Voltex can save 90% on your power bill

June 2, 2021

Categories: Skepticism , Tags: Scam, Pseudoscience

I’ve seen adverts pop up recently on news sites, such as NewsHub and YouTube, that are selling a device which claims to be able to cut your power bill by 90%. Now, wouldn’t that be nice - if it were true!

The company is called Voltex (opens new window), at getvoltex.com (although this should not be confused with an actual New Zealand business of the same name (opens new window) which manufactures residential electrical components). Voltex sells a set of simple to use devices that plug into a wall socket, which their website claims (opens new window) will clean the dirty electricity in your home. This apparently stabilises your home’s electricity supply and will prolong the life of your home appliances.

I noticed that the URL of the advert I clicked on can easily be manipulated to match the country they’re selling to, which just substitutes the word American for Brit, New Zealander, Australian or Canadian - they use the same graphs, the same numbers, and the same organisation names - like the Public Utility Commission, which exists in the United States but not other countries.

The advert is quick to name-drop Nikola Tesla, who is a favourite of conspiracy theorists. The internet is rife with silly ideas that Tesla invented fantastical, physics-defying products that would revolutionise the world but were suppressed by evil governments. Free, unlimited wireless power, an earthquake generator, a camera to take pictures of people’s thoughts via their retinas, and a death beam using accelerated mercury. This device was apparently engineered by three German men using Tesla’s ideas - presumably playing on the stereotype of German engineering being trustworthy. Vorsprung durch technik and all that!

The site claims that electricity companies (Big Energy) are ripping us all off by overcharging for electricity, and suppressing their Tesla-inspired devices. Although there are legitimate claims of over-charging for power in this country, I don’t think the companies are too worried about these devices ruining their business!

An image in the ad shows a meter supposedly reduced from $251 a month to $15 a month, which is even more than the promised “up to” 90%. If we add the protection of appliances to this, the device should easily pay for itself in the first month!

There are images of Facebook conversations where everyone just loves their Voltex devices - although weirdly they’re just screenshots, and a quick search on FB doesn’t uncover any of the people who supposedly commented on how amazing the device is. My guess is that the screenshots are simple fakes, easily made if you know how to use the Chrome Inspector for developers.

The advert says the device is “100% legal”, which is not surprising given that it appears to be nothing more than a white box with a funky looking green LED. I was thinking of ordering one to test it out and pull it apart, but at $74 and with no guarantee that the scammers would even bother to send me one, it didn’t seem like a prudent use of my money.

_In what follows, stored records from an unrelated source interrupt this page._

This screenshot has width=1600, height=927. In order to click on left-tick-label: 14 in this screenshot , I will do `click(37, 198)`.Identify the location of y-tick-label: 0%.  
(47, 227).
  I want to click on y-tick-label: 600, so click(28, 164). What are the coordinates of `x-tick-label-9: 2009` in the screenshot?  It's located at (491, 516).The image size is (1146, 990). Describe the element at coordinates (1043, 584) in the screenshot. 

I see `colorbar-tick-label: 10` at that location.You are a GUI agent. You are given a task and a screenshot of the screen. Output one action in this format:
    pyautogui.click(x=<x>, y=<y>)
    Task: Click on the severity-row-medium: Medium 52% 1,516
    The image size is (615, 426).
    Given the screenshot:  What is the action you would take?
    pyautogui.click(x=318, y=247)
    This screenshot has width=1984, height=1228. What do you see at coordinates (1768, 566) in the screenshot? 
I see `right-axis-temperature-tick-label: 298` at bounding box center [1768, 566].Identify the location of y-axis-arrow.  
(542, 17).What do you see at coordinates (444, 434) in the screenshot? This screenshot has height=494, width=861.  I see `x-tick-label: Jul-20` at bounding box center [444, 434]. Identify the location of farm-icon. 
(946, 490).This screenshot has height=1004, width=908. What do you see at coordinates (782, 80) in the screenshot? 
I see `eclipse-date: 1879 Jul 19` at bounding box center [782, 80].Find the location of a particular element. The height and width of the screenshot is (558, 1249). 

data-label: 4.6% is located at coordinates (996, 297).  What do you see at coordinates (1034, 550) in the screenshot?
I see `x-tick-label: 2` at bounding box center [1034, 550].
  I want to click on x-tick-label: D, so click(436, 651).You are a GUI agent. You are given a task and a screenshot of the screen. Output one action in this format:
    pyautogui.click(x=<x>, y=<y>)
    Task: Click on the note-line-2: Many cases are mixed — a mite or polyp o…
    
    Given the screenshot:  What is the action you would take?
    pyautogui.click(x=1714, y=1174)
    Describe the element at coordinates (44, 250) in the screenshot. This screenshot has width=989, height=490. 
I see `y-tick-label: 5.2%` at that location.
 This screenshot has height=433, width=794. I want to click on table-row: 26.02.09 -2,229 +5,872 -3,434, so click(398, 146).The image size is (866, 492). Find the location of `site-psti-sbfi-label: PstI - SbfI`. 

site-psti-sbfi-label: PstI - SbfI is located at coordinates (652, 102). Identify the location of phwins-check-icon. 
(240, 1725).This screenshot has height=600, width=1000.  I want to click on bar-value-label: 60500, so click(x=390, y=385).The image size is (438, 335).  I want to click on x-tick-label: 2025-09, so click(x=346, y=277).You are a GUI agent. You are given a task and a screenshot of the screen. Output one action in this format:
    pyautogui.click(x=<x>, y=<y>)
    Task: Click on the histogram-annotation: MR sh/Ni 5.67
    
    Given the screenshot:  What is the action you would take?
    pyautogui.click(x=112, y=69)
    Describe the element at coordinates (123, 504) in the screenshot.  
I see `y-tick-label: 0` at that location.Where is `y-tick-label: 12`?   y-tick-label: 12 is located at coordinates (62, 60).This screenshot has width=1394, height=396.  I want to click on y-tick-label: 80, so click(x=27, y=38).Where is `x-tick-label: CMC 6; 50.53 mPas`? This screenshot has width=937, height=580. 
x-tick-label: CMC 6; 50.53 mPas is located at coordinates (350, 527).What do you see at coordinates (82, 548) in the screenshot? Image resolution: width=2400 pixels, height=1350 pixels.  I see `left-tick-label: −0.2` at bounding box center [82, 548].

Thankfully a friend told me yesterday about a YouTuber called Big Clive who reviews fake electrical devices. It didn’t take long to find a video where he tests and disassembles a device identical to the Voltex device, in a video titled “Worst fake "power saver" plug yet” - which gives you a clue as to what he thought of the device:

Big Clive’s conclusion about the device is that, if it was wired together correctly, the device would either do nothing or potentially increase your electricity bill - depending on how your meter measures electricity usage. However, the device he pulled apart didn’t even have the main component, a large capacitor, wired up correctly - both the anode and cathode were soldered to the same circuit board trace. So, even if the science was solid, which it isn’t, the device was as good as useless. There’s a concept behind these devices called Power Factor Correction which may be helpful for certain commercial power loads, but definitely not for domestic electricity usage.

There are many other companies out there selling similar devices with similar claims - Eco-Watt, EcoPlug, MiracleWatt, Enersonic, Voltbox, Earthwise Power Saver, Power Saver Pioneer, Energy Saver 1200, etc. Big Clive has tested most of them, and it will come as no surprise to hear that none of them work.

Like pretty much any device that promises fantastical benefits (pain erasers, get rich quick schemes, car fuel additives), it would pay to be skeptical about this product and avoid wasting $75 on what is essentially a 10 cent green light in a 20 cent plastic case. Not only will it not save you any money on your power bill, it might just burn your house down.